Fonte:
★ ★ ★
A sociedade civil organizada deve participar do órgão regulador, na forma de um conselho. O órgão executivo pode operar diretamente ou terceirizar os serviços, desde que tenha condições de mantê-los funcionando dentro dos parâmetros definidos pelo ente regulador. As agências reguladoras, comitês de bacias hidrográficas, associações de irrigantes, consórcios e conselhos gestores de recursos hídricos são novas formas de organização que consagram a noção de parceria e de organização pública não-estatal.

Há soluções próprias para grandes, médias e pequenas cidades. Não há fórmula única. O objetivo, no entanto, deve ser claro: assegurar o acesso dos indivíduos à água limpa, esgotamento e tratamento de efluentes, tarifa social e ambientalmente justa, a sustentabilidade futura do abastecimento, combatendo o desperdício, protegendo os mananciais e evitando a contaminação do lençol freático.

Vários municípios situados nas margens de um rio devem buscar estabelecer ações coordenadas de despoluição hídrica, com tratamento de efluentes domésticos e industriais, de reflorestamento da matas ciliares, proteção de mananciais etc.
★ ★ ★
Tarefas:
• a. Traduza para o inglês esta frase da fonte: "Há soluções próprias para grandes, médias e pequenas cidades."
• b. Indique se cada afirmação concorda com a fonte, respondendo sim ou não e citando as palavras do texto que decidem a questão: (i) O órgão executivo é obrigado a operar os serviços diretamente. (ii) Existe uma fórmula única para todas as cidades. (iii) A sociedade civil organizada deve participar do órgão regulador.

Dados registrados:
★ ★ ★
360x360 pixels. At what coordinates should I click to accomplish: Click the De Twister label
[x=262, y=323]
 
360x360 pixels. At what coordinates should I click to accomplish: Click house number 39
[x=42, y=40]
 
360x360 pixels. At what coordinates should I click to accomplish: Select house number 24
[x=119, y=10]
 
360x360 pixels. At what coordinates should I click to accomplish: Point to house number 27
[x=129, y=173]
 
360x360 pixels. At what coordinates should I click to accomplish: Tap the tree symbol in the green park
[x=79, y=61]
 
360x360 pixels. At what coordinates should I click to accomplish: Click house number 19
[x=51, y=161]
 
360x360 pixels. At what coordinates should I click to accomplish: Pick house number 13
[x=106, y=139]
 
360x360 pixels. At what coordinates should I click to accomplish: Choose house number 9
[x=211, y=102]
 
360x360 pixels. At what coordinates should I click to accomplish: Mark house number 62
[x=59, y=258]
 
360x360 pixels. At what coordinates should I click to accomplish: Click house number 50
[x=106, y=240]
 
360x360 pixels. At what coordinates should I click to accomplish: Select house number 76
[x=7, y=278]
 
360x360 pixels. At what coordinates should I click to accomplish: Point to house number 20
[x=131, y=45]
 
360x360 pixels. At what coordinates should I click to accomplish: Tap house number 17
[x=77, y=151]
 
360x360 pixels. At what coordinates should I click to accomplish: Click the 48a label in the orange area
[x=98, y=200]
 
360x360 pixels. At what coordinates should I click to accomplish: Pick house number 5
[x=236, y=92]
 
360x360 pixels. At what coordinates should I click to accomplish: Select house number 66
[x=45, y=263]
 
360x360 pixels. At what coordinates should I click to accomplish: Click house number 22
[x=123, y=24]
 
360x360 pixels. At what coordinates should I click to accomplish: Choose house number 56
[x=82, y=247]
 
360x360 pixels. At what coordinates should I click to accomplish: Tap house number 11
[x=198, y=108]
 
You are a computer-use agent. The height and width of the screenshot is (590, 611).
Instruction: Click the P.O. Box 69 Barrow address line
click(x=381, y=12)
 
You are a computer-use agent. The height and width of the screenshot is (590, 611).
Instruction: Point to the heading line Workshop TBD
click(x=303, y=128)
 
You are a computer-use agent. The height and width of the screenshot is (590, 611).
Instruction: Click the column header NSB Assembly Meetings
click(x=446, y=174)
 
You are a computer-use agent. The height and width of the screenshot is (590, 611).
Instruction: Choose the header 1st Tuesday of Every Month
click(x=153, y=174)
★ ★ ★
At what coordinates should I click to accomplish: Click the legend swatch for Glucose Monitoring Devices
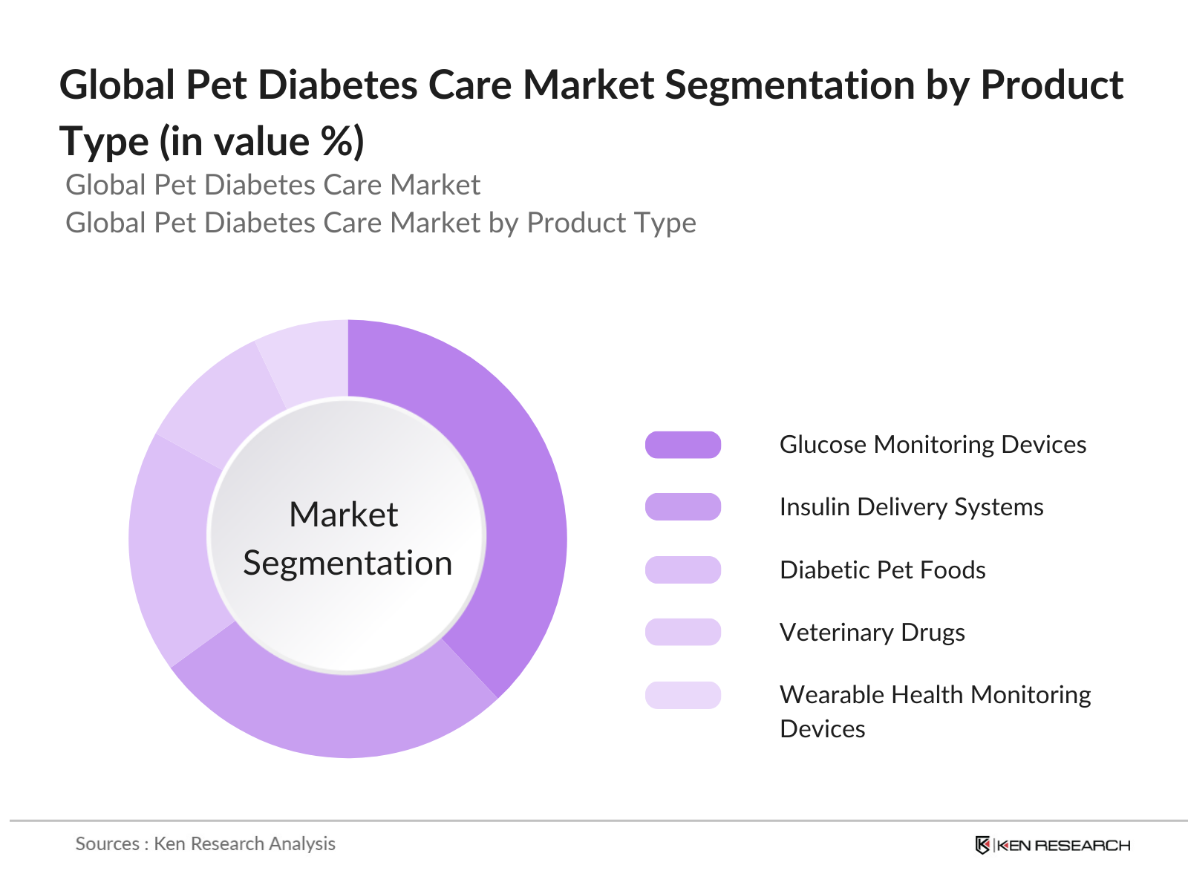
★ ★ ★
Respostas dadas:
• a. There are specific solutions for large, medium-sized, and small cities.

• b.
(i) Não: "O órgão executivo pode operar diretamente ou terceirizar os serviços"
(ii) Não: "Não há fórmula única."
(iii) Sim: "A sociedade civil organizada deve participar do órgão regulador, na forma de um conselho."